There is also an increasing recognition of the need for team science as the scale and complexity of biological problems becomes apparent. For example, a new major initiative of the (U.S.) National Institutes of Health (NIH) focuses on developing interdisciplinary researchers. This initiative includes funding research and training centers that combine various disciplines "to provide new ways of thinking about and addressing key and complex problems in the biomedical sciences" (http://nihroadmap.nih.gov/researchteams/). The fundamental goal of this NIH initiative is to create new types of researchers and even disciplines — the research teams of the future — to advance science. No such initiative exists in Canada. Thus, research and training opportunities are very limited. Often only a single statistical genomic researcher is located in a province or at a university. He/she needs to develop collaborations and provide training opportunities for the next generation of researchers. Hence, developing national networks and strategies to strengthen interdisciplinary research is needed to really move the field forward.

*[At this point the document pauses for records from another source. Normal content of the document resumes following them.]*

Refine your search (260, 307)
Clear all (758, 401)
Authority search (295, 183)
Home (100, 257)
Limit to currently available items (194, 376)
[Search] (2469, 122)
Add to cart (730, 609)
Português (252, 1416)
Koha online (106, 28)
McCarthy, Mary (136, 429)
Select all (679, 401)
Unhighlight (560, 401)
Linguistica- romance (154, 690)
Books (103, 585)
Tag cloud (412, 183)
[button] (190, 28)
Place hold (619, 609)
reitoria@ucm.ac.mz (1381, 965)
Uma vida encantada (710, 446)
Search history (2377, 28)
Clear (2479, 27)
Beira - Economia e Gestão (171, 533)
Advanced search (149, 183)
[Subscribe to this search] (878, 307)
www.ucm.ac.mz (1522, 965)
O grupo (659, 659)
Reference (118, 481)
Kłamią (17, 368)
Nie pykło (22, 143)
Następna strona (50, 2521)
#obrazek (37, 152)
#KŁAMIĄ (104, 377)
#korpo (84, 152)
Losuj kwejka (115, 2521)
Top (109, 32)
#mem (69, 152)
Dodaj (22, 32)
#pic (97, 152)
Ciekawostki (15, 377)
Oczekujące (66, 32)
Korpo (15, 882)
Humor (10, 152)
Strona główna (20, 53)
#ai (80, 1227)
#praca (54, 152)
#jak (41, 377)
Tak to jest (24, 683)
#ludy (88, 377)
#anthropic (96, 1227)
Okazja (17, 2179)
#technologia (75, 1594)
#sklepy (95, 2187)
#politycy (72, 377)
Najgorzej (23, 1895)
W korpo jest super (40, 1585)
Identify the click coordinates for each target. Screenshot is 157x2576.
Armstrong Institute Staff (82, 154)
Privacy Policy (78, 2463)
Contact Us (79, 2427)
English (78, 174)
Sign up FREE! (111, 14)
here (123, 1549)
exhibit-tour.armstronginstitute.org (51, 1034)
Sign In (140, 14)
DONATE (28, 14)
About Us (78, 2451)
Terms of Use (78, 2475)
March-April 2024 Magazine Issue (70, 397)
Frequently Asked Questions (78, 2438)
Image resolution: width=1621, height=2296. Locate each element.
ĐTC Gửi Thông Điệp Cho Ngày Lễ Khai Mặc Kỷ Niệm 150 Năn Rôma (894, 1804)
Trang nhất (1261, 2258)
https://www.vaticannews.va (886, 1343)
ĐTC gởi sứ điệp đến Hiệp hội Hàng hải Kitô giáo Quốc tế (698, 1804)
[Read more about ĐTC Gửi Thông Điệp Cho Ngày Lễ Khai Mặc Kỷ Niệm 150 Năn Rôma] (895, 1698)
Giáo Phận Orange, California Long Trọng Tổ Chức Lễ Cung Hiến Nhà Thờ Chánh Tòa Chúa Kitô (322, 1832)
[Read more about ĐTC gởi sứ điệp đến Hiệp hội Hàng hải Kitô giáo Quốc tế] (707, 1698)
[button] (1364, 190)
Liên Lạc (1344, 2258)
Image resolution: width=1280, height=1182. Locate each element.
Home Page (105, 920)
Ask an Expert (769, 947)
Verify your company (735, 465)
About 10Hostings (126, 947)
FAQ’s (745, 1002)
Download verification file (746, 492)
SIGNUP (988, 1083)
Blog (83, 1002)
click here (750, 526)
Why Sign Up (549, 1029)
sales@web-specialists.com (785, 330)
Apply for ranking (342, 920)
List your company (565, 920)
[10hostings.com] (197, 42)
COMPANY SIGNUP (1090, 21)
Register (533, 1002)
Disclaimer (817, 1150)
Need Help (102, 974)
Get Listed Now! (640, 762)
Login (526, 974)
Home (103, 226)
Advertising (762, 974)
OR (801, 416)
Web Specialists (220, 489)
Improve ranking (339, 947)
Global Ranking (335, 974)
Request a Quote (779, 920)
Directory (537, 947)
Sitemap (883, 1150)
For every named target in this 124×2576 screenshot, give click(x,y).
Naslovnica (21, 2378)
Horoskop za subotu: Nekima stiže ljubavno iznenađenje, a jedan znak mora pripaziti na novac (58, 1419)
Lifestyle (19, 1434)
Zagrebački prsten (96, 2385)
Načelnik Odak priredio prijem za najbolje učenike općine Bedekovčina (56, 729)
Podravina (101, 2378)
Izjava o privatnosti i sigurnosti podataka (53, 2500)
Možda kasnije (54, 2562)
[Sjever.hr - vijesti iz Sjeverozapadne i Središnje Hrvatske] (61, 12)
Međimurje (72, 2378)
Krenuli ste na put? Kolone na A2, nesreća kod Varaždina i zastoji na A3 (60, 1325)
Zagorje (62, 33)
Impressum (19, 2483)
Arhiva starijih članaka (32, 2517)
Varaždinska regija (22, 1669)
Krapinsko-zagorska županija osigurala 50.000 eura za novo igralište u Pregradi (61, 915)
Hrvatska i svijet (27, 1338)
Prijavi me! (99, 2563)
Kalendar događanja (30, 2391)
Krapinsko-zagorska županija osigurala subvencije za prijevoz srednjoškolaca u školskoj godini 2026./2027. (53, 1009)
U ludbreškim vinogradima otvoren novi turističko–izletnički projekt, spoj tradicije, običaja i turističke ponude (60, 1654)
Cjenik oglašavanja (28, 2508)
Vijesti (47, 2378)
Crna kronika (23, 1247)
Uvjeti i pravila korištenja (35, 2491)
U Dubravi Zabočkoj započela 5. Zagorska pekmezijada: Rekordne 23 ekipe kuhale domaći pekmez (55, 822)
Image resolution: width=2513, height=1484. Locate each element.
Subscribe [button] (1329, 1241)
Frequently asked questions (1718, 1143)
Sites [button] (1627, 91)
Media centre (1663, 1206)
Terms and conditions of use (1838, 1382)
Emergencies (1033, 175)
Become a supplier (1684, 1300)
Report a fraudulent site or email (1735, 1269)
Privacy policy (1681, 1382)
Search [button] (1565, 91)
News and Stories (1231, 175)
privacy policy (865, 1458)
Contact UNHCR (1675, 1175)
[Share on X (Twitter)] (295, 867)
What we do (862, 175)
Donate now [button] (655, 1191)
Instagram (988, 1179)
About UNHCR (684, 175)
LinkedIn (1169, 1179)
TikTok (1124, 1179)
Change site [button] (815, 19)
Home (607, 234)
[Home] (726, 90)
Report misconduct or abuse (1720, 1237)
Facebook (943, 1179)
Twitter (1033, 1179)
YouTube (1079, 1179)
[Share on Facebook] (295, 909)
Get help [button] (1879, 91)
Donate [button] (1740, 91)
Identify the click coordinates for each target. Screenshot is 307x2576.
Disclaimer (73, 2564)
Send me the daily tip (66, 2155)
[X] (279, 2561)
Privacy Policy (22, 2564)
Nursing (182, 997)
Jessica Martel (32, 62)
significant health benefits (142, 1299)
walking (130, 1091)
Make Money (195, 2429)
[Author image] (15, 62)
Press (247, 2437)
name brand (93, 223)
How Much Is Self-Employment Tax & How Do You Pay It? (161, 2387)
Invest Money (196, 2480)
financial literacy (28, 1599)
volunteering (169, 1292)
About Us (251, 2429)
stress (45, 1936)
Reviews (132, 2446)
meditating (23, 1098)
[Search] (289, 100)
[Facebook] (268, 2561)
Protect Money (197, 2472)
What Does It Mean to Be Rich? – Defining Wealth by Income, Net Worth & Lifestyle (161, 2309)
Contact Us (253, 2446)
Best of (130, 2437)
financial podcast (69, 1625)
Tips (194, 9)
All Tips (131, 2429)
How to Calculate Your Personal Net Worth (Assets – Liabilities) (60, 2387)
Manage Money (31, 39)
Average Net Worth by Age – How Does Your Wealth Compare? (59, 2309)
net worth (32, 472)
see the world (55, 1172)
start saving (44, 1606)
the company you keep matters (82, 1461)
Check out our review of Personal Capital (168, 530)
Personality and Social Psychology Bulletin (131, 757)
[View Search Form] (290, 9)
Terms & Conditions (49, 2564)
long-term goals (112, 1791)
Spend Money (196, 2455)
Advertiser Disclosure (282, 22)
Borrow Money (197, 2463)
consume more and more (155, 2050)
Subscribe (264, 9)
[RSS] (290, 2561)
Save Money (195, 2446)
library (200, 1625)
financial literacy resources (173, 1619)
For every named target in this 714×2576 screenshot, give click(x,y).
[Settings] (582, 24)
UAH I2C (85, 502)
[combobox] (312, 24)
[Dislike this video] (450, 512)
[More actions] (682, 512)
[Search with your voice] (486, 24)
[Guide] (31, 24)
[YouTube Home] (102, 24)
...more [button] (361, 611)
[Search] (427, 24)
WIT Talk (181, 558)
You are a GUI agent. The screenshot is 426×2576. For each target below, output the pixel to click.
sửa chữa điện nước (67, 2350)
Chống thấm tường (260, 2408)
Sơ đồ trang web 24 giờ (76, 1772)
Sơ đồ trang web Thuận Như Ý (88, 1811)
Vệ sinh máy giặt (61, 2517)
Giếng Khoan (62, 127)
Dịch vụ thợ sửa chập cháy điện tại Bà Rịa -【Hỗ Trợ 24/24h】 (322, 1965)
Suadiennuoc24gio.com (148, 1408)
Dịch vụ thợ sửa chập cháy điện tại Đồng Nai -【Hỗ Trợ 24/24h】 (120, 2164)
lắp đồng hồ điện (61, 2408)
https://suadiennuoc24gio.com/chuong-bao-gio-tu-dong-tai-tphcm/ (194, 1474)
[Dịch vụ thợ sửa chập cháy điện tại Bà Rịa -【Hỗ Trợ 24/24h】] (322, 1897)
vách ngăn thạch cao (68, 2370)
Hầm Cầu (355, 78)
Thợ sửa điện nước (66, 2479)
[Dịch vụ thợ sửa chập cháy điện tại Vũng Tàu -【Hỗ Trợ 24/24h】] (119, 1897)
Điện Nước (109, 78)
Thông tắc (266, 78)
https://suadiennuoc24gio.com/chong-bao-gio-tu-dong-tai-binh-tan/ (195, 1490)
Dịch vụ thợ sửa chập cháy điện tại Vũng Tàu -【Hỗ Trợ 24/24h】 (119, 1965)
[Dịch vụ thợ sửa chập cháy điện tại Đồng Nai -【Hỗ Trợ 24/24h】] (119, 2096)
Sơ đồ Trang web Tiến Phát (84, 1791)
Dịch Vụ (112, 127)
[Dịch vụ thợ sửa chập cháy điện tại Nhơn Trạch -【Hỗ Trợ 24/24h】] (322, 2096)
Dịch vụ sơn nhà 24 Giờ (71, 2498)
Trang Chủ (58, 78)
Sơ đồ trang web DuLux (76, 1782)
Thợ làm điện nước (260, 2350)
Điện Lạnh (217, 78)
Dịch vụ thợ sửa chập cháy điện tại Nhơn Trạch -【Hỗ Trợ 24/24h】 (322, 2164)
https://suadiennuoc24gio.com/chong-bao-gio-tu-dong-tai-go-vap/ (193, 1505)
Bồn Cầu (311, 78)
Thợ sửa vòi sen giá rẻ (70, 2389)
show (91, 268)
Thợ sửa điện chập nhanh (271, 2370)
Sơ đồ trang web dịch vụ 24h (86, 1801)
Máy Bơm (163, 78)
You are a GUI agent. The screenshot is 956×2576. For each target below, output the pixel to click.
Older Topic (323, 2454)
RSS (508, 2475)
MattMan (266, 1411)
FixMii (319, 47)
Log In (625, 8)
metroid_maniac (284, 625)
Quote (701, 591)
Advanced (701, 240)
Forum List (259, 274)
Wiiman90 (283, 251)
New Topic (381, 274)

At the end of the workshop, researchers will have developed and strengthened research connections and will have strategies for impacting this research area even more in the future. We intend to write a white-paper type document for distribution to the statistical genomic community, which will be based on the issues and solutions identified from this workshop. Hence, this proposed workshop is crucial to accelerating knowledge of genomic research and to the continuing development of Canadian interdisciplinary statistical genomic researchers.